The Common App personal statement is often the single most important piece of writing an international applicant produces — it's the one place in your application where admissions officers hear your voice directly, rather than reading about you through grades, test scores, and recommendation letters. This guide covers how to approach it.
What Is the Common App Essay?
| Detail | Specification |
|---|---|
| Word limit | 650 words maximum |
| Number of prompts | 7 (you choose one, or write on a topic of your choice) |
| Used by | 1,000+ member colleges via the Common Application |
| Purpose | Reveals personality, values, and growth that grades and scores cannot show |
The Common App Prompts (Typical Categories)
While exact wording is reviewed periodically, the prompts consistently fall into these categories:
- Background/identity — a part of your background, identity, interest, or talent that is meaningful to you
- Overcoming a challenge — an obstacle, setback, or failure and how you responded
- Questioning a belief — a time you questioned or challenged an idea or belief
- Gratitude — something someone did for you that made you feel grateful
- Personal growth — an accomplishment, event, or realisation that sparked personal growth
- Engaging topic — a topic, idea, or concept that captivates you
- Open topic — your own essay on any topic
What Makes a Strong Essay
Show, Don't Tell
Instead of stating "I am a determined person," describe a specific scene where your determination was visible — let the reader infer the trait.
Narrow Focus, Not a Life Summary
The strongest essays cover a short period or a single moment in depth, rather than summarising years of achievements (your activities list and resume already do that).

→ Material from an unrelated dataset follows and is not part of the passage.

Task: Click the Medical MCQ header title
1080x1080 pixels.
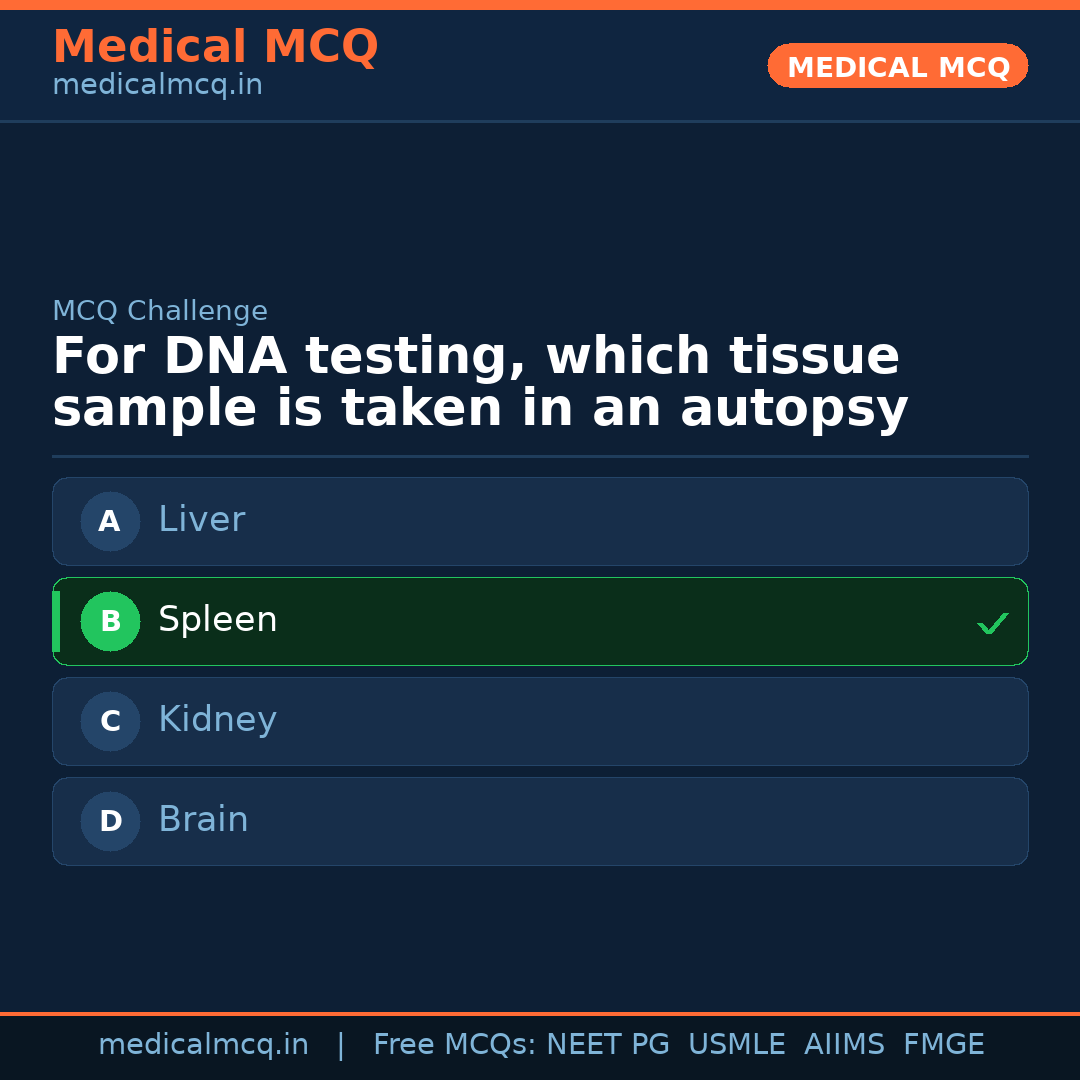Action: pos(215,47)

Reflection Over Description
Roughly 30–40% of the essay should be what the experience meant to you — what you learned, how it changed your thinking or behaviour, and how it connects to who you are now.
A Distinct Voice
Admissions officers read thousands of essays. The ones that stand out sound like a specific person talking, not a formal report. Conversational sentence structure, specific details, and honest uncertainty (where genuine) all help.
Structure That Works
| Section | Approx. Word Count | Purpose |
|---|---|---|
| Hook/scene-setting | 75–100 words | Drop the reader into a specific moment |
| Context | 100–150 words | What's happening and why it matters |
| Turning point/development | 200–250 words | The core of the essay — action, struggle, or realisation |
| Reflection | 150–200 words | What you learned and how it shapes your goals |
| Closing | 50–75 words | Connect back to the opening, looking forward |
Common Mistakes International Applicants Make
- Writing about achievements already listed elsewhere — the essay should add something new, not repeat the activities section
- Over-explaining cultural context — trust the reader; don't spend 200 words explaining what a "joint family" or "board exam" is at the expense of your story
- Trying to sound impressive rather than authentic — admissions officers can tell when an essay has been over-polished by an adult writer
- Choosing a topic because it seems "important" (e.g., volunteering trips) rather than one that genuinely reveals character
- Ignoring the word limit — going over 650 words (or padding to reach it) both signal weak editing
Supplemental Essays — "Why This College?"
Beyond the Common App essay, most universities require supplemental essays, often including a "Why [University]?" prompt (typically 100–250 words).
How to Answer "Why This College?"
- Reference specific programmes, courses, professors, or research labs — not just rankings or general reputation
- Connect the university's specific resources to your specific goals
- Avoid generic statements that could apply to any top university ("great academics," "diverse campus")
Writing Timeline
| Phase | Timeline (before deadline) |
|---|---|
| Brainstorming and topic selection | 4–5 months out |
| First draft | 3–4 months out |
| Revision rounds (2–3 drafts) | 2–3 months out |
| Feedback from teachers/counsellors | 6–8 weeks out |
| Final polish and proofreading | 2–3 weeks out |
| Supplemental essays | Start as soon as your main essay topic is set |
Starting early matters most for the personal statement — the best essays usually go through 4–6 drafts, often with significant changes between the first and final versions.